Otta (Original Motion Picture Soundtrack)
| No. | Title | Lyrics | Singer(s) | Length |
|---|---|---|---|---|
| 1. | "En Kaadal Nadiye" (Tamil) | Vairamuthu | Shankar Mahadevan, Shreya Ghoshal, Sreeraj Sahajan | 3:51 |
| 2. | "Parakkum Parava Poley" | Rafeeq Ahamed | Jassie Gift, Alphons Joseph, Yazin Nizar Malathy, Swetha Ashok | 3:49 |
| 3. | "Peyneer Poley" | Rafeeq Ahamed | Shreya Ghoshal, Benny Dayal | 3:49 |
| 4. | "Peyneer Poley" (Male vocals) | Rafeeq Ahamed | P. Jayachandran, Benny Dayal | 3:49 |
| 5. | "Paral" | Rafeeq Ahamed | Benny Dayal, Unni Elayaraja, M. Jayachandran | 3:34 |
| 6. | "Ottaykkoru Mutham" | Rafeeq Ahamed | Lekshmi Jayan | 2:47 |

== Release ==

=== Theatrical ===
The film was initially scheduled to release on 15 September 2023 and later postponed due to unfinished post-production work.

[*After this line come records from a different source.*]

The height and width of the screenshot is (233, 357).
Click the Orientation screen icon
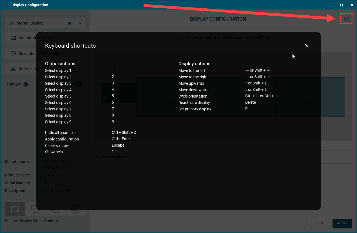click(13, 38)
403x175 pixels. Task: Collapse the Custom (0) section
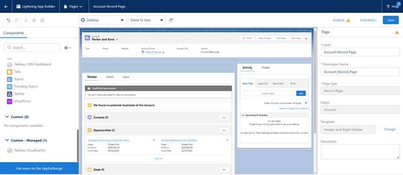(7, 117)
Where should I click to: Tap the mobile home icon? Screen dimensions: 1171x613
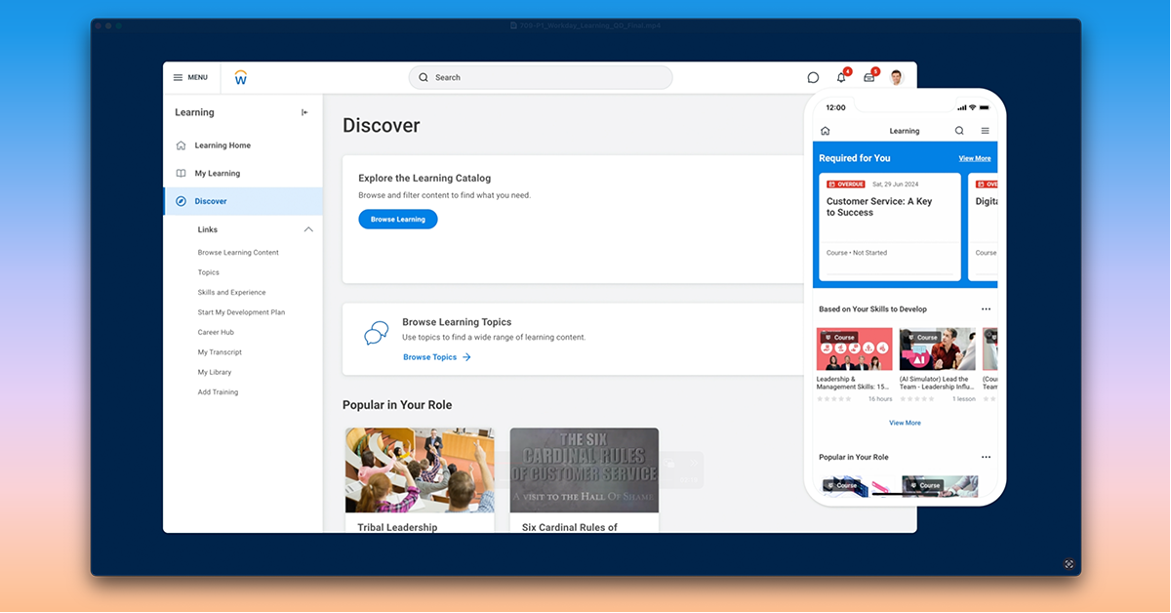[x=825, y=131]
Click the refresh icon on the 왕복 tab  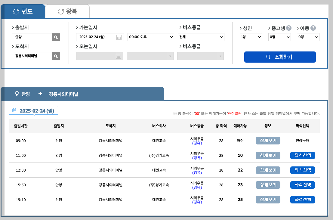60,11
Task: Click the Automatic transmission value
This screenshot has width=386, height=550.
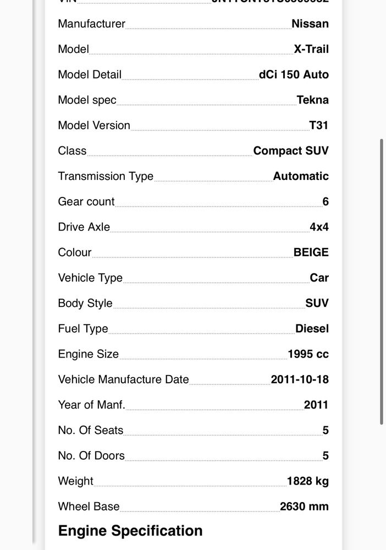Action: pyautogui.click(x=301, y=176)
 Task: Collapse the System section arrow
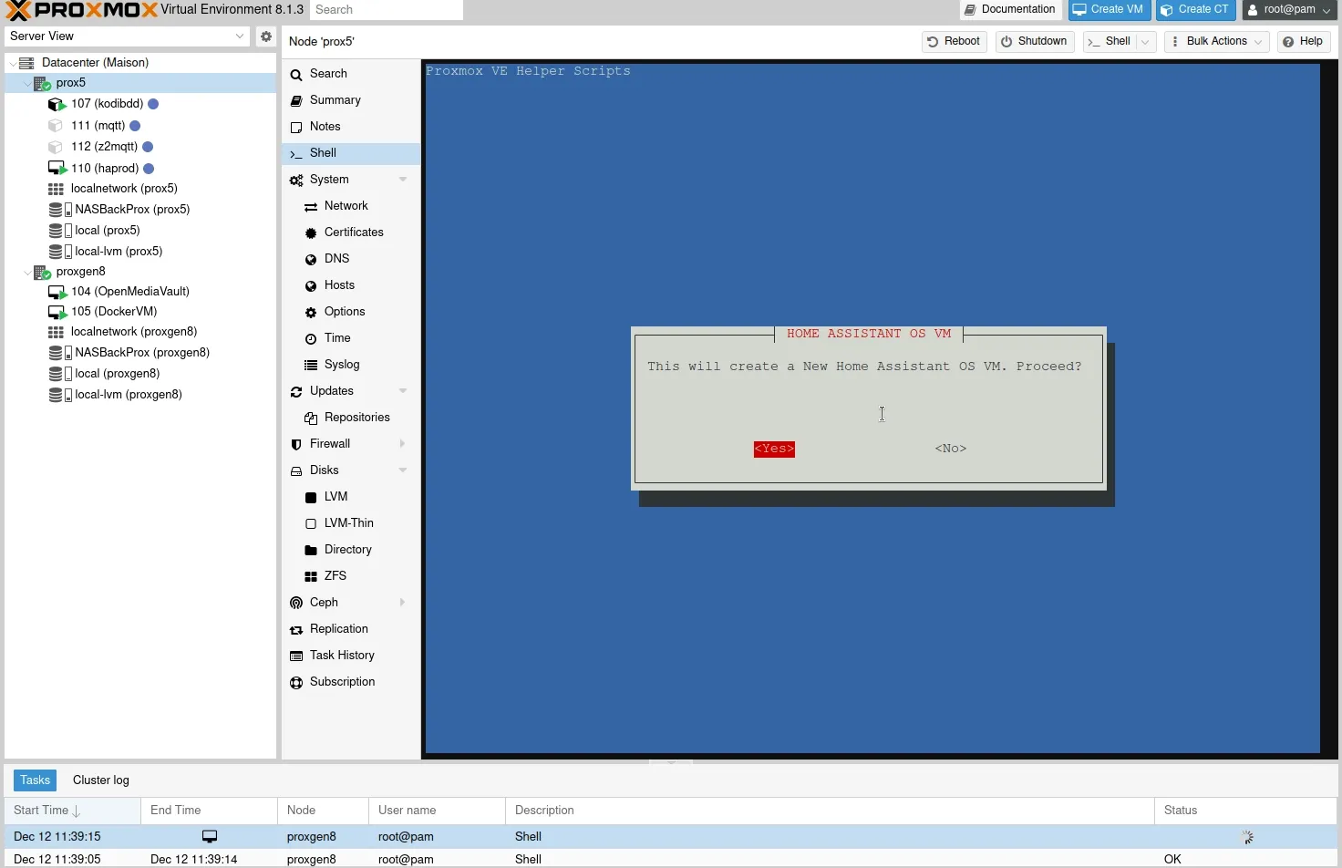pos(403,180)
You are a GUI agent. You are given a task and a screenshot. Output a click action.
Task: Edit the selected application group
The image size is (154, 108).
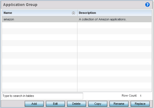click(55, 104)
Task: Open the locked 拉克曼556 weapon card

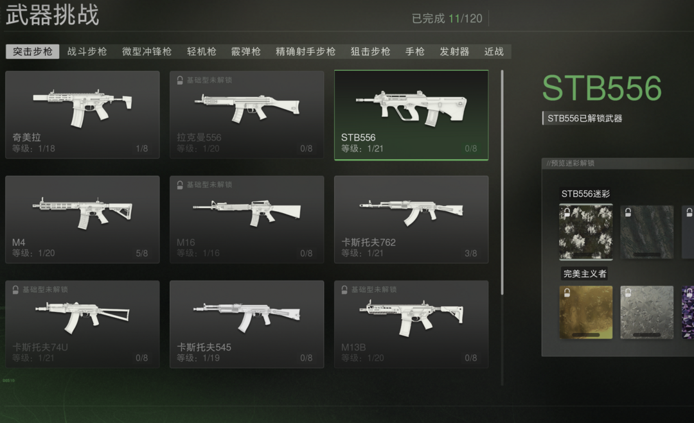Action: click(247, 114)
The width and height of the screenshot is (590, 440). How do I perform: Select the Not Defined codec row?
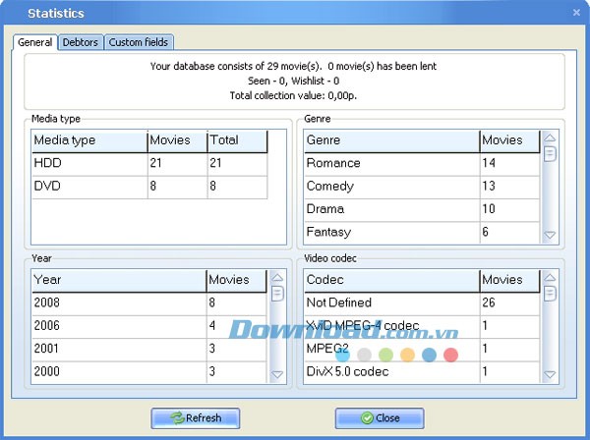390,303
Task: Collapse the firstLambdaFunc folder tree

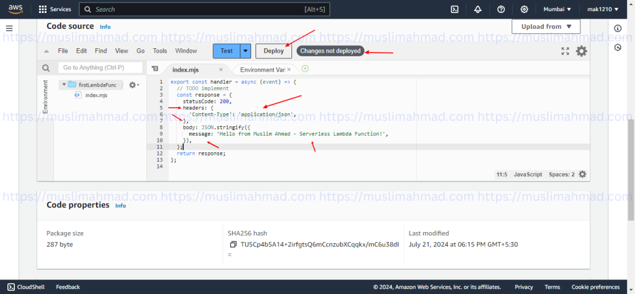Action: pyautogui.click(x=63, y=85)
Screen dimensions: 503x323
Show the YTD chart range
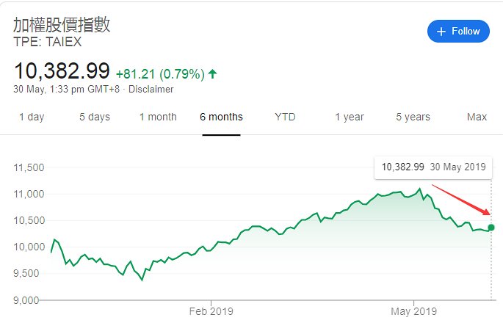click(285, 117)
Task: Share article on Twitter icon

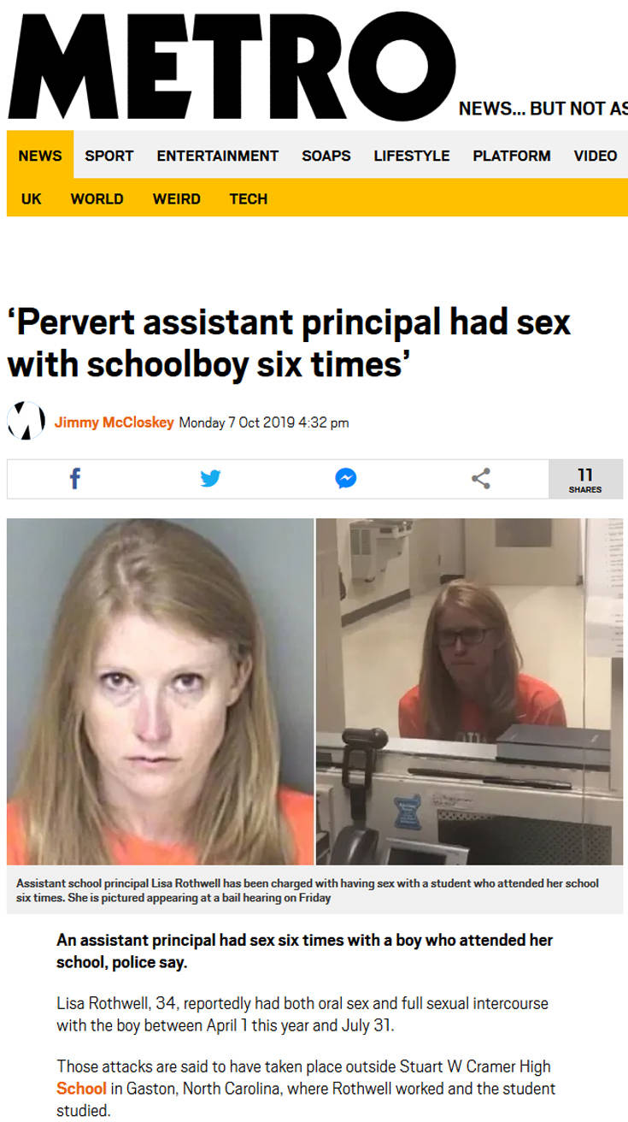Action: (x=210, y=479)
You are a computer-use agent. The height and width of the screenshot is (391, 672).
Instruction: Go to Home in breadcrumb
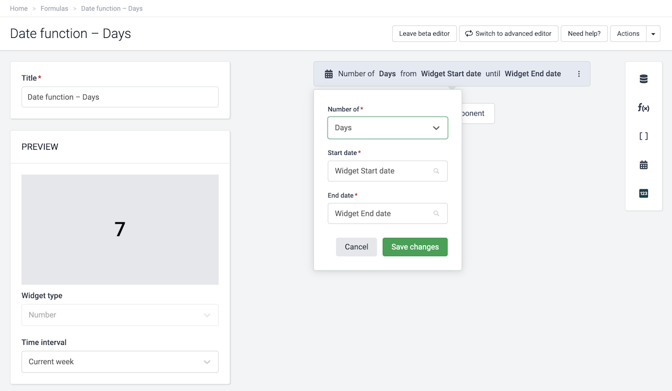click(x=19, y=8)
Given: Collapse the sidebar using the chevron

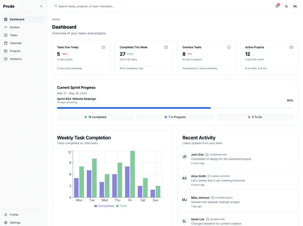Looking at the screenshot, I should [x=41, y=6].
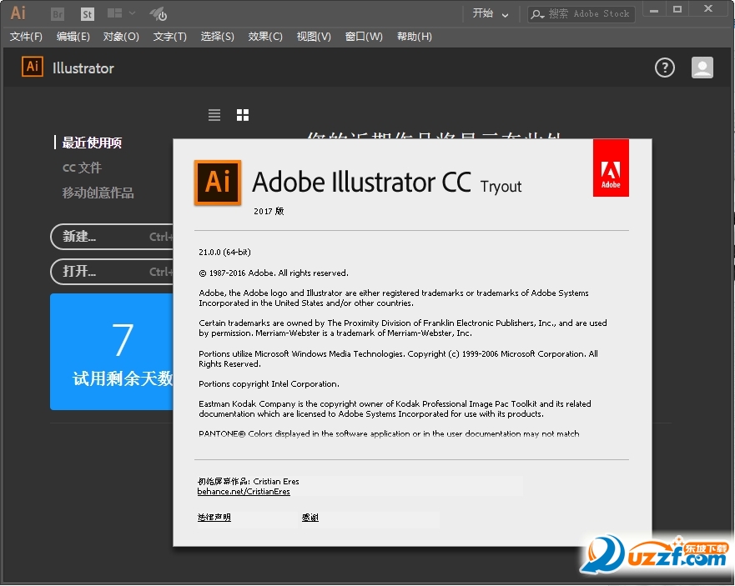Viewport: 735px width, 586px height.
Task: Open the 法律声明 legal notice link
Action: click(x=214, y=517)
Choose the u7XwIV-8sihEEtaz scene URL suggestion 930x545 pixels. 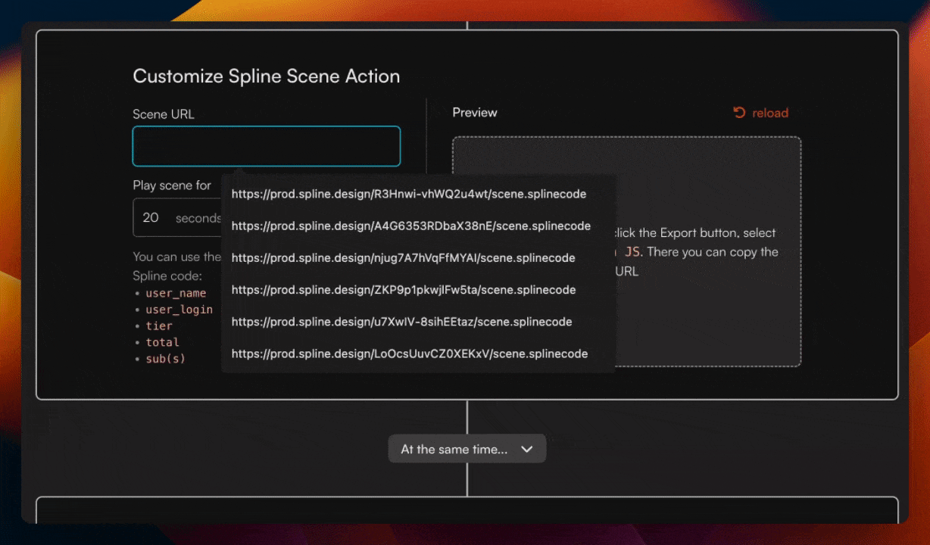[x=401, y=322]
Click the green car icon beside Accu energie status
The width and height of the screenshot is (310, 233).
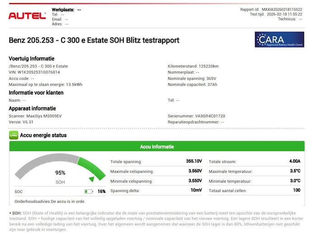(14, 135)
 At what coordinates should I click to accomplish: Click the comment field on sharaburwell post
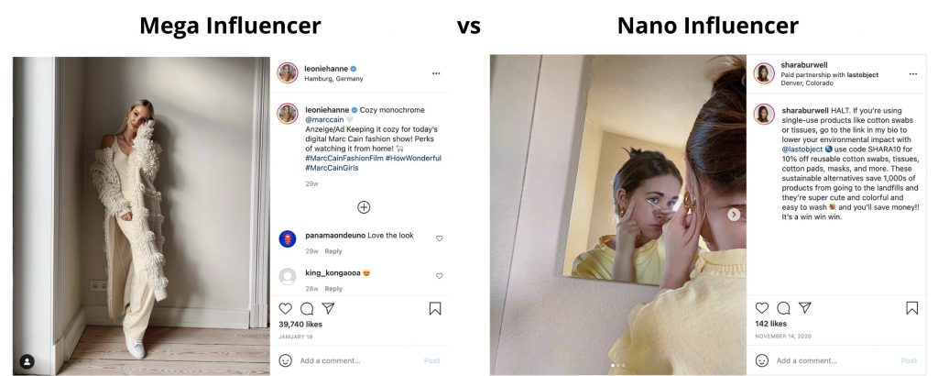tap(837, 360)
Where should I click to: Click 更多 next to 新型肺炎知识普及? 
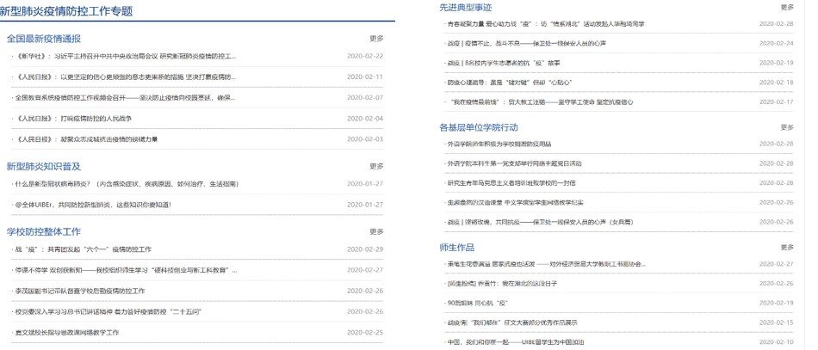pos(376,166)
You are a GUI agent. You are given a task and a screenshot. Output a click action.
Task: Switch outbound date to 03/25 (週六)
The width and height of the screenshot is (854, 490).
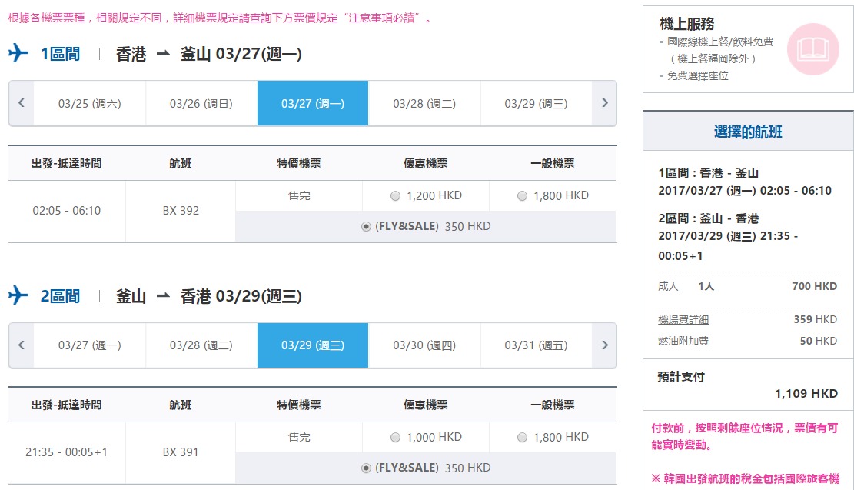(90, 104)
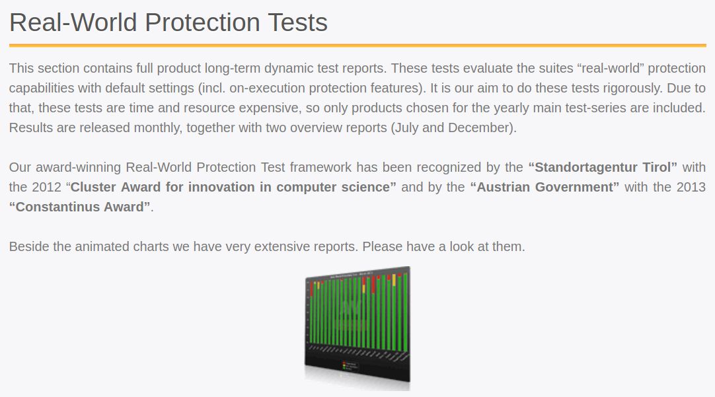Click the bold "Austrian Government" text
The image size is (715, 397).
point(545,187)
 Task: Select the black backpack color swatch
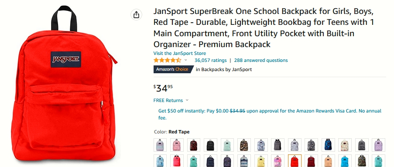pos(210,145)
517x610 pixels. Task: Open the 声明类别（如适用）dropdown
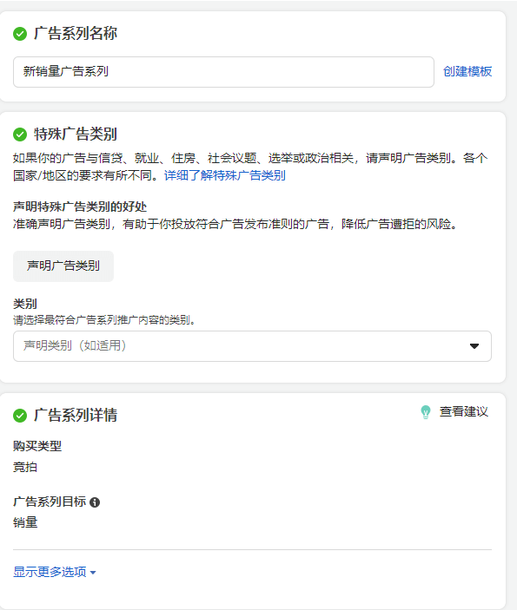coord(252,346)
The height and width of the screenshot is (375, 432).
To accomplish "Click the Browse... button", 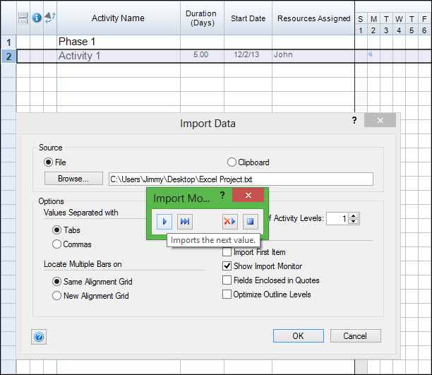I will (x=74, y=179).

The film was released in theatres on 27 October 2023. It was distributed in Kerala by Century Films.

== Reception ==

=== Box office ===
The film grossed in the United Kingdom and in the United Arab Emirates, bringing its total international earnings to .

=== Critical response ===

S. R. Praveen of The Hindu wrote "Despite an ensemble cast, only some of them get characters having enough to do to even register in our minds in Asif Ali and Arjun Ashokan's Otta'." Anandu Suresh of The Indian Express gave 1 out of 5 stars and wrote "Otta demonstrates that even with a team of brilliant technicians and actors, a film is destined to collapse without a strong foundation comprising a well-developed story and script." Cris of The News Minute gave 2 out of 5 stars and wrote "It is not that Otta is not relatable. Resul has tried to give a faithful account of Hariharan's story, depicted the realities that a runaway can end up in, and kept the flow. Only, the superficial treatment has weakened the effort."

Subhash K. Jha of Times Now gave 4.5 out of 5 stars and wrote "This is not the place for sidelining the fringe people in our society. Otta celebrates the have-nots without patronizing them. It is a superbly paced drama that deals a resounding blow in our guts. Arun Verma's enriching cinematography, Zian Sreekanth's seamless editing, and Cyril Kurivila's invisible art direction make this the film of the year and one you won't forget for a very long time." Sajin Shrijith of Cinema Express gave 3.5 out of 5 stars and wrote "Otta may not make you feel good, but in this age when we have to make appointments to meet our loved ones, perhaps a film like this is needed to give one the necessary jolt." Swathi P. Ajith of Onmanorama wrote "Otta' is undeniably a fantastic movie, aside from the occasional slow moments. It's guaranteed to take the audience on an emotional rollercoaster, with many scenes that are truly heart-wrenching."